Nous ne pouvons accepter que les soins de santé soient régis par les attentes du marché.

Il faut changer le système

Nous soutiendrons les efforts visant à suspendre les brevets portant sur des médicaments et technologies en rapport avec la CoViD-19. Mais nous irons plus loin et exigerons des changements plus fondamentaux de l’économie mondiale. Ils comprennent :

  • une réforme radicale du système de droits de propriété intellectuelle afin de donner la priorité à un partage de connaissance et à la collaboration afin de promouvoir le bien public.

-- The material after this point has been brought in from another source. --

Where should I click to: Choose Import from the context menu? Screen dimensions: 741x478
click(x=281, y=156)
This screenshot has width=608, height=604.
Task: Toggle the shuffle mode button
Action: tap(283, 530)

À court terme, cela signifie aussi soutenir les programmes de transfert de technologie qui permettent de ne pas dépendre de multinationales ; suspendre de façon permanente les règles de propriété intellectuelle sur des technologies essentielles à la satisfaction de droits humains ; et utiliser, comme d ‘ailleurs prévu dans l’ADPIC, des licences obligatoires qui permettent de produire librement des techniques et médicaments sous brevet ;
  • la création partout dans le monde de capacités publiques et souveraines dans le domaine de la recherche et de la production pour briser l’étau où Big Pharma maintient le système mondial des soins de santé ;
  • un financement adéquat de l’Organisation mondiale de la Santé pour encourager les coopérations mondiales en matière de soins de santé, des coopérations qui viseraient explicitement les soins de santé en tant que droit et donneraient la priorité à la création de soins de santé publics et universels, accessibles à tous et de bonne qualité.

En tant qu’Européen·ne·s, nous estimons que le rôle joué par nos gouvernements dans l’accroissement des inégalités pendant la pandémie est scandaleux et rappelle les politiques racistes et coloniales utilisées pendant des siècles par beaucoup de nos pays. Nous nous engageons à résister à ces politiques et, par solidarité et en collaboration avec nos allié·e·s partout dans le monde, à créer une économie au service des gens.